[Core] Automatically cast multi-modal input dtype (#18756)

Signed-off-by: DarkLight1337 <tlleungac@connect.ust.hk>
2025-12-27 17:50:53 +08:00 · 2025-05-27 23:45:48 +08:00 · 2025-05-27 23:45:48 +08:00 · 696259ca01
commit 696259ca01
parent 6b6d496114
16 changed files with 91 additions and 44 deletions
--- a/vllm/model_executor/models/deepseek_vl2.py
+++ b/vllm/model_executor/models/deepseek_vl2.py
@ -210,9 +210,7 @@ class DeepseekVL2MultiModalProcessor(
                dict(prompt=prompt, **mm_data),
                mm_kwargs,
            )
-            target_dtype = self.info.ctx.model_config.dtype
-            pixel_values = processed_outputs.pop("pixel_values").to(
-                target_dtype)
+            pixel_values = processed_outputs["pixel_values"]
            # split pixel values into patches corresponding to each image
            images_spatial_crop = processed_outputs["images_spatial_crop"]
            patches_per_image = [
--- a/vllm/model_executor/models/gemma3_mm.py
+++ b/vllm/model_executor/models/gemma3_mm.py
@ -263,11 +263,6 @@ class Gemma3MultiModalProcessor(BaseMultiModalProcessor[Gemma3ProcessingInfo]):
            mm_data,
            mm_kwargs,
        )
-        if "pixel_values" in processed_outputs:
-            # Cast pixel values to model dtype already here,
-            # so we need to transfer less data to the GPU
-            processed_outputs["pixel_values"] = processed_outputs[
-                "pixel_values"].to(self.info.ctx.model_config.dtype)
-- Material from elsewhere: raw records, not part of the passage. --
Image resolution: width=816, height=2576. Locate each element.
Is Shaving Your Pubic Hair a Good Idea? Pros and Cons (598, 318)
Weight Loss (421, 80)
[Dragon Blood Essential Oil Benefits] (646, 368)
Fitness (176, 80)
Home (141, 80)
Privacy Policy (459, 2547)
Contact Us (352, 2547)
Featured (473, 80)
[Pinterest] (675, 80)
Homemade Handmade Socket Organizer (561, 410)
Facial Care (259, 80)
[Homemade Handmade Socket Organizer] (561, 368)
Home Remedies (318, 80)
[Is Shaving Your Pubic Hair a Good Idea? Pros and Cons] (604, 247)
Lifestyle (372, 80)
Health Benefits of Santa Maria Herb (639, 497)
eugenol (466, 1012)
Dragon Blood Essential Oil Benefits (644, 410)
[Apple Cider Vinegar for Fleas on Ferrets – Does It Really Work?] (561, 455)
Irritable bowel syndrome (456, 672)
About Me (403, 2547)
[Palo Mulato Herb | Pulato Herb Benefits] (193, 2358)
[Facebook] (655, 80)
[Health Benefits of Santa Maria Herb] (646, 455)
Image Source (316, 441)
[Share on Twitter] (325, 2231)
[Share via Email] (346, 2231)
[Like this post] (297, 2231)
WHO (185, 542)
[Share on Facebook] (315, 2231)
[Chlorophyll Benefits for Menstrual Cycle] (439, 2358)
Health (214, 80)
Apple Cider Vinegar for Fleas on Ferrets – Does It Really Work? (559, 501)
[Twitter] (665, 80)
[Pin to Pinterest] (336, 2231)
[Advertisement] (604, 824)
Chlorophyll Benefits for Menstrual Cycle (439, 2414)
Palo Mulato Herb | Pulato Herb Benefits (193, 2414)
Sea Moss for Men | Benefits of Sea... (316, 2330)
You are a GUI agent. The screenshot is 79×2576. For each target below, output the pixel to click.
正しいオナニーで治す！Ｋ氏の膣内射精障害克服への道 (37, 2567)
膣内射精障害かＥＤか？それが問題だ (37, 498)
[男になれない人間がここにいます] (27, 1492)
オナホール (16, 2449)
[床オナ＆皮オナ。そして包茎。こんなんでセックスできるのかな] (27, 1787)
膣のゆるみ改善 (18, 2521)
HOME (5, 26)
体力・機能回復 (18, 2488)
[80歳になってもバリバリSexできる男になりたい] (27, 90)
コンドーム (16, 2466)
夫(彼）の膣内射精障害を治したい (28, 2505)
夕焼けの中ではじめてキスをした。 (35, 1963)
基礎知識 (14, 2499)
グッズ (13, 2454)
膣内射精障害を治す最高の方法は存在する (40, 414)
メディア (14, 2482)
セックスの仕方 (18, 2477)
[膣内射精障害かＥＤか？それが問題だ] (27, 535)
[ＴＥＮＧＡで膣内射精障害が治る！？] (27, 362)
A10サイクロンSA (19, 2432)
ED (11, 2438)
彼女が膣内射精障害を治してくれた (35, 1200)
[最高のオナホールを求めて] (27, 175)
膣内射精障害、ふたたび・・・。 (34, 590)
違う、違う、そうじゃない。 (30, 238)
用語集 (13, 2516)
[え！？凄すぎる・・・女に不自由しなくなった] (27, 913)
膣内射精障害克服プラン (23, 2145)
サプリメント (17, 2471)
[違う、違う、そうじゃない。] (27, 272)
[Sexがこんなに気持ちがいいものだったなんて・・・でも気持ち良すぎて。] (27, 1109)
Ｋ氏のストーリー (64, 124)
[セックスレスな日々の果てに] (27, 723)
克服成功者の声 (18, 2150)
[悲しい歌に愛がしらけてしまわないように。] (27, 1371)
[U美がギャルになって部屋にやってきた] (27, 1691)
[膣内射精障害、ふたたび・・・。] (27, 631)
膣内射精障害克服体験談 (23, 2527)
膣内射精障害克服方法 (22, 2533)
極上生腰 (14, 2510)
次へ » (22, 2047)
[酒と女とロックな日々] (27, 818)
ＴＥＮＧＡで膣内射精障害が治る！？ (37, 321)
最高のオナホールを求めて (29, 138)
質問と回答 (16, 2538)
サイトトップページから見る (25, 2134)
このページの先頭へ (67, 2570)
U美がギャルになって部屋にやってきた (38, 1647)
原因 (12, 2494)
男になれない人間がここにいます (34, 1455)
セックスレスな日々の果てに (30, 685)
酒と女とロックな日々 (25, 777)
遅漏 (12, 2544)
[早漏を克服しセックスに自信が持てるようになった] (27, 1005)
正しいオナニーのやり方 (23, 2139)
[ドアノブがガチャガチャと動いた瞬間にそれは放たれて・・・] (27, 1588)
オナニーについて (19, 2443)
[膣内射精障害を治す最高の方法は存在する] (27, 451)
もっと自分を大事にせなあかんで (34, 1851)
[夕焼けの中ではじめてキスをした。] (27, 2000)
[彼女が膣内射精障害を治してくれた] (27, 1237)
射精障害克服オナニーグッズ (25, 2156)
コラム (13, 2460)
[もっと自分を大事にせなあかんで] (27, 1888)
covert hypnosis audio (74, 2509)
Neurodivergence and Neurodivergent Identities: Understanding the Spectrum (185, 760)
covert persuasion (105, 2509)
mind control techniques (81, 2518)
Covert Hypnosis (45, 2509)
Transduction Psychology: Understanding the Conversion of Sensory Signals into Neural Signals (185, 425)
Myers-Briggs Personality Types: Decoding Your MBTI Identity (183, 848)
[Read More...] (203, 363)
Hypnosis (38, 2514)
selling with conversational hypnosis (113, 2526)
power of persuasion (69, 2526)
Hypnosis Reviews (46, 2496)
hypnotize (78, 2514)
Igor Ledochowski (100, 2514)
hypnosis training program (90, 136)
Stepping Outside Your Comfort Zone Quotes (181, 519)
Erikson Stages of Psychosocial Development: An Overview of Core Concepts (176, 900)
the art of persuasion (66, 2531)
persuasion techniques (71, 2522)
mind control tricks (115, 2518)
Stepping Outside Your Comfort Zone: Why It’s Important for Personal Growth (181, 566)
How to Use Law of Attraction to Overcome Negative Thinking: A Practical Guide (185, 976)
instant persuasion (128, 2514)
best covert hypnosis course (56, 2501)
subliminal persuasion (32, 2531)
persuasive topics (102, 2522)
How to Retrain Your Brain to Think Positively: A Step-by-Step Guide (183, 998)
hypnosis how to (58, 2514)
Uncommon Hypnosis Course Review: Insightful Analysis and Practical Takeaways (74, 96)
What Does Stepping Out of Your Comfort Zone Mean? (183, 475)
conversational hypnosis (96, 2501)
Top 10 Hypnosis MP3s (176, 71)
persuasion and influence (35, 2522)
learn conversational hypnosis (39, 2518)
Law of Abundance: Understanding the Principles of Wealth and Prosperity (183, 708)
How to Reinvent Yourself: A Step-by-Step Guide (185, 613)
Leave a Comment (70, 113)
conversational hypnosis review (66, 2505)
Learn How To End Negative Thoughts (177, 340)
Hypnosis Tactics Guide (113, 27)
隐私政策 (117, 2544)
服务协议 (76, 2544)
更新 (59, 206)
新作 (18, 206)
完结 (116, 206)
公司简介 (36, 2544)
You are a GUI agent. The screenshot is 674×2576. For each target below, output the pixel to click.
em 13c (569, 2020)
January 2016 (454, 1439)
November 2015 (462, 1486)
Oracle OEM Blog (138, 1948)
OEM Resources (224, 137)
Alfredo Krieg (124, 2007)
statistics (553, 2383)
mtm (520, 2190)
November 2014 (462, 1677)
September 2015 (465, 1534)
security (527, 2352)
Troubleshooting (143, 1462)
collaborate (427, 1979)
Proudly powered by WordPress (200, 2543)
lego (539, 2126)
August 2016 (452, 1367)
        # HF processor pops the `num_crops` kwarg, which is needed by vLLM
        if (images := mm_data.get("images")) is not None:
--- a/vllm/multimodal/inputs.py
+++ b/vllm/multimodal/inputs.py
@ -746,11 +746,17 @@ class MultiModalKwargs(UserDict[str, NestedTensors]):
        batched_inputs: BatchedTensorInputs,
        *,
        device: torch.types.Device,
+        dtype: Optional[torch.dtype] = None,
    ) -> BatchedTensorInputs:
        json_inputs = cast(JSONTree[torch.Tensor], batched_inputs)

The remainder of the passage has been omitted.